I'm not convinced with the external dock. i've got a current generation Z series and quite happy to have the dedicated graphics card inbuilt into the machine. Ok, so its a few hundred grams extra weight, but at least i dont have to carry my laptop around in two pieces! Also with this new Z series it looks like you are stuck with an optical drive if you want dedicated graphics card! I think like many 'power users' i rarely need to resort to using an optical drive these days.

A couple of 'power issues'. I bought the compact mains adapter for my Z series and its pretty heavy! The non compact one must be even heavier! It would be nice if TrustedReviews would give a one line summary of the power adapters in reviews, or even just the dimensions. This really matters to most people buying an ultraportable notebook.
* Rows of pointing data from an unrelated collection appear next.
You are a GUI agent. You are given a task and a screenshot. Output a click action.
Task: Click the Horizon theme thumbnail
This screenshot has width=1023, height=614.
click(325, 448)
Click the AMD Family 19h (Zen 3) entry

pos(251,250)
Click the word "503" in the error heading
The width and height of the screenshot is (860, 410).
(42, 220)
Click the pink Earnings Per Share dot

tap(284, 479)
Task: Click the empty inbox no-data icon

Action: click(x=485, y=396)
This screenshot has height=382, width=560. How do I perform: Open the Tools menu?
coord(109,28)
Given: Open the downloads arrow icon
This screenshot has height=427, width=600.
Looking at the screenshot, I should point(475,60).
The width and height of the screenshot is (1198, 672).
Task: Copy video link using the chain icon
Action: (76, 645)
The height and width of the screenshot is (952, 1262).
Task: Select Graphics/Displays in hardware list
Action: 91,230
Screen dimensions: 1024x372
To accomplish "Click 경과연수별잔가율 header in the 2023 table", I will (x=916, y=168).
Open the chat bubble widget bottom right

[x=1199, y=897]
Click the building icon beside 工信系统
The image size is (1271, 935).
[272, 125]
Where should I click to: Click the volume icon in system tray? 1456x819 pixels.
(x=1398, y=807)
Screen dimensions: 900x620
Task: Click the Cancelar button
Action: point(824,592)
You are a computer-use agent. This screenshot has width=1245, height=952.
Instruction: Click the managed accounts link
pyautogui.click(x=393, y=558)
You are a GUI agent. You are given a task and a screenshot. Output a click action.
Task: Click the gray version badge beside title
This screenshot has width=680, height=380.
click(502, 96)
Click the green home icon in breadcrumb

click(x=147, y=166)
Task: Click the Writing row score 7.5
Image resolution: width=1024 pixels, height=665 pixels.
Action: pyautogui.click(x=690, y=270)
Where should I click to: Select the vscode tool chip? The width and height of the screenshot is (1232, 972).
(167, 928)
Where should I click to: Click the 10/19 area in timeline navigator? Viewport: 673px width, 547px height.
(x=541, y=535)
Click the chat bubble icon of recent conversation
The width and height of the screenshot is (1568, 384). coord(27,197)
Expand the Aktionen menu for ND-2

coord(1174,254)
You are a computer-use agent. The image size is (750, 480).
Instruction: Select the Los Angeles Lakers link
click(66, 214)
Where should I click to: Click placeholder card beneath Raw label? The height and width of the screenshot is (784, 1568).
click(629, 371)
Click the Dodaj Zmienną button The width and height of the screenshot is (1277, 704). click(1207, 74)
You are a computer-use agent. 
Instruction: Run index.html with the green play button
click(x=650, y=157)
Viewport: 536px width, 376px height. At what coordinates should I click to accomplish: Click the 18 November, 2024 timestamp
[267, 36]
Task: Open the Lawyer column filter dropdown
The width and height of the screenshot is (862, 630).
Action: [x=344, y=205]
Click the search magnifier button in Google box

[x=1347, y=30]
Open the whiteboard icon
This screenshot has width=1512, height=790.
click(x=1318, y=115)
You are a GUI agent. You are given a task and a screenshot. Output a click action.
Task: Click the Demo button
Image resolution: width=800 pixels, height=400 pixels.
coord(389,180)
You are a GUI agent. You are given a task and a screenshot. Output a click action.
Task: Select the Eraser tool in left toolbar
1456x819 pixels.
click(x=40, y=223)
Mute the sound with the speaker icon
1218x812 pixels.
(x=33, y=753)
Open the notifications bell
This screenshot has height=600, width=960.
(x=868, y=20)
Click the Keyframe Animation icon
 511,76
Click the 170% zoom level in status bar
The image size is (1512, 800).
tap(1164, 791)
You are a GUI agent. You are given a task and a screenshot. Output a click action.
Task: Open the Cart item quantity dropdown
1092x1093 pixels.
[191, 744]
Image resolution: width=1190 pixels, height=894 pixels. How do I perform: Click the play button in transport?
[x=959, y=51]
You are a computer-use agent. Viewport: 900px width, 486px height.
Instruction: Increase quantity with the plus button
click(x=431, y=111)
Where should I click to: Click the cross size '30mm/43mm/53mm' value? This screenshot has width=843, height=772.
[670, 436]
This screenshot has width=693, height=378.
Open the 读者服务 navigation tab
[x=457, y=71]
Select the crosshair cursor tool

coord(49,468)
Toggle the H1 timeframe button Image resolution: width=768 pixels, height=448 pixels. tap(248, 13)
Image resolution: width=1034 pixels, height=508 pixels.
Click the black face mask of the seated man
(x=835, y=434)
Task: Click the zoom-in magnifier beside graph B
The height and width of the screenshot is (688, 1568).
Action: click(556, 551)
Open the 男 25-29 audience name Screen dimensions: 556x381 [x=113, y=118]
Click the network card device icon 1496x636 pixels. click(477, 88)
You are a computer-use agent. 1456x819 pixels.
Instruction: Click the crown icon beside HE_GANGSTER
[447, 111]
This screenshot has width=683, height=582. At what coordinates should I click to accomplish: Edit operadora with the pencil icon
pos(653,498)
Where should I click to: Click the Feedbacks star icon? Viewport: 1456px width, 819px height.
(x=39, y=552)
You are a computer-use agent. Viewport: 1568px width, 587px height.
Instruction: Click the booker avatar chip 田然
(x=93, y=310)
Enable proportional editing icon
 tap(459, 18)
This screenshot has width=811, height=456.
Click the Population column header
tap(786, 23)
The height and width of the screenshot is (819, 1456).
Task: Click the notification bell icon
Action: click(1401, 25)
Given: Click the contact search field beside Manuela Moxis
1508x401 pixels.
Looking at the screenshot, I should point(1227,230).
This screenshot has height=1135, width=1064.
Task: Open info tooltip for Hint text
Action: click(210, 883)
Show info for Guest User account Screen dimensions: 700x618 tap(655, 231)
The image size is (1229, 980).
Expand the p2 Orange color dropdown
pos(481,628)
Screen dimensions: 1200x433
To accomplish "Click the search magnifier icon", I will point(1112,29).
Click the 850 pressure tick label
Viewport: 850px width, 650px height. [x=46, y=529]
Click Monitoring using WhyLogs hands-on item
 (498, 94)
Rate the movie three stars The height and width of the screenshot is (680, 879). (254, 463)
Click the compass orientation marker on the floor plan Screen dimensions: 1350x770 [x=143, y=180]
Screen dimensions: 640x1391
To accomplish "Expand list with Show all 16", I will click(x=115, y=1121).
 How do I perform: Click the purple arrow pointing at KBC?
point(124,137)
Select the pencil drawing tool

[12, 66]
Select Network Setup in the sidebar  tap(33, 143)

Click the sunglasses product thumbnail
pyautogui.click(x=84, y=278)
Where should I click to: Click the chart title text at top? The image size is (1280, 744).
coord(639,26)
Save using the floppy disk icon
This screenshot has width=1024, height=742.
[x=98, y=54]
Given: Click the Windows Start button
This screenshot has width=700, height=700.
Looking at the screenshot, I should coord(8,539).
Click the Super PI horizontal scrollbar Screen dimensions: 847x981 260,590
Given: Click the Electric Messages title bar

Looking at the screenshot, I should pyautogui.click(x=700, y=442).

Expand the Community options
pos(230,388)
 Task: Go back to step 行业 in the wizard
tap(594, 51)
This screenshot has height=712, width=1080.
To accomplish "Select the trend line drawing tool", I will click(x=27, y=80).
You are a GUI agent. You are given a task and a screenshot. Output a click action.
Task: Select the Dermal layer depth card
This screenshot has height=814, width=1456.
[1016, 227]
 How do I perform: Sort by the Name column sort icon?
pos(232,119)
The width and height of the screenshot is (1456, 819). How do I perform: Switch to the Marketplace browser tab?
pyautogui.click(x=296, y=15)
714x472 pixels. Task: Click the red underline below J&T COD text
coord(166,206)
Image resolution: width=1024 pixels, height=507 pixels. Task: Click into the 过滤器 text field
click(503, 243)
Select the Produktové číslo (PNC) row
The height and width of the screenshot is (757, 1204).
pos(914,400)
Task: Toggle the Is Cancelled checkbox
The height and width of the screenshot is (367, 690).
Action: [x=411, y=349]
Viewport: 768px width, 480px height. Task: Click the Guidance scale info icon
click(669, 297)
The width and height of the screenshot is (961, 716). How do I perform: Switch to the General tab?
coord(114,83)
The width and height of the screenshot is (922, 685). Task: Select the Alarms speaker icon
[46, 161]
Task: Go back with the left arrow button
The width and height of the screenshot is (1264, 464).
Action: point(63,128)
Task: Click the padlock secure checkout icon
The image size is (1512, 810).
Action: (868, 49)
I miss the days when Sony used to make super light super slim mains adapters!

The other power issue is with Sony Batteries. I've had 4 vaios over the last 7 years or so, and all of them have lost their battery capacity quite quickly. My Z series is about 8 months old now and there is a noticible drop in the capacity. Still a fantastic machine though!


June 30, 2011, 5:38 pm

The two worst things about Sony Vaio laptops are:

1) The support - too long to discuss here, but totally inexcusable in light of the selling prices of the business oriented machines. Lenovo is not only in a different class, more of a different planet alltogheter

2) Driver support - total FAIL. My laptop is less than 1 yr old, premium €2500 machine and they haven't bothered to update the graphics driver. There is a newer version released, but one has to hunt for it through the pre-installed drivers of the VPC-Z13 model (I have VPC-Z11)
Sony and the proprietary hw solutions they have may be great in terms of hardware, but the software is lousy, bug-ridden and the support is non-existant.

So, don't hold your breath that Sony will release an updated gfx card


June 30, 2011, 6:55 pm

This is all very well and good, but this has nothing to do with Just in Timberlakes buying My Space.

Chris Hamer

August 31, 2011, 4:15 am

Is it 37 fps or 47? In the article you say 37fps and the graph it is 47?
It seems you are comparing the cheaper Vaio S, I have the more expensive version with a 6630m HD graphics card which would probably be nearly as quick as the Z.
Also my Vaio S has the Intel 2.7Ghz-2620M processor, the same as the high end Z.
It can also last over 5 hours on battery with the dedicated chip turned off and has all the connectivity and external battery.
All for £1200 with the extra battery, tbh i don't see the improvements over the S.
Except for the build quality and screen and weight (only 500g or so less).


August 31, 2011, 2:50 pm

No indeed it does not, Sir. :)

@Chris Hamer:
Sorry, typo in the chart - it is 37fps. Cheers for the spot, corrected.

To be honest, size and weight are the main improvements, and for most folks something a little heavier and a lot cheaper will be a better solution. Of course, the optional Blu-ray drive and all that extra connectivity might also swing it for some, not to mention the screen resolution.


August 31, 2011, 3:39 pm

I've had similar issues like some here have mentioned in the past with Sony VAIO's.

When I used to use VAIO's, Driver support was horrid, 6 months down the line and it's they have totally forgotten about you.

Battery's life was terrible, ok when brand new, but a couple of months down the line you'd be lucky if you got an hour. Couple of years, you'd be lucking if you got 10 mins.

Cooling/Dust protection. Sony really need to put dust filters or something in the cooling ducts. My old VAIO's CPU would constantly put the CPU into protection mode because of overheating problems. Constantly having to get some compressed Air and blowing the dust out wasn't ideal, and it's not like I'm even in a dusty area.


February 20, 2013, 11:34 am

Well i have to 2010 Sony Vaio netbook and i haven't had any problems with it and also it runs smoothly and i dont have a problem with the battery life its because if you consantly charge things the battery life goes down and also dont charge it when you are on your laptop.